ADHDの薬探しに血圧降下薬が引っかかった

注意欠如・多動症(ADHD)は、世界人口の2~5%にみられるとされる発達障害です。
子どもの頃から不注意や多動・衝動性といった症状が続く場合が多く、日常生活や対人関係に深刻な影響を及ぼしやすいのが特徴です。
主流の治療としてはメチルフェニデートやアンフェタミン系薬剤などの刺激薬が処方されますが、食欲不振や高血圧、頭痛、不眠などの副作用に加え、依存や乱用のリスクも懸念されます。
また患者のうち約25%は、これらの刺激剤を飲んでも症状に目立った回復がみられないことが報告されています。

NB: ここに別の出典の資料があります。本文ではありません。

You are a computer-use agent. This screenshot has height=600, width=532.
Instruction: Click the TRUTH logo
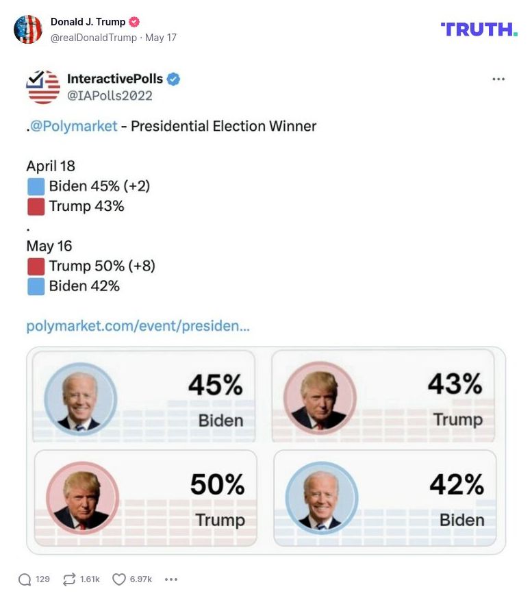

こうした背景を踏まえ、研究チームはゼブラフィッシュを用いた遺伝子操作モデルを構築し、ADHD症状を示す個体を対象に複数の化合物の効果を検証しました。
その結果、アムロジピンを含む5種の化合物が有望な候補として浮上しました。
アムロジピンは血圧を下げる目的で世界的に広く使用されている薬であり、副作用や安全性についての実績も豊富です。
ただし、本当にADHD症状にも効果を発揮するのか、そしてどのように脳へ作用するのかは十分に検証されていません。
そこで研究者たちは、ラットをはじめとする動物モデルやヒトの大規模遺伝データを使い、アムロジピンの「ADHD治療薬としての可能性」を多角的に確かめることにしました。
すると、アムロジピンを投与した個体では衝動性が低下し、ADHDの主要症状のひとつである“衝動的な反応”が緩和される可能性が示されました。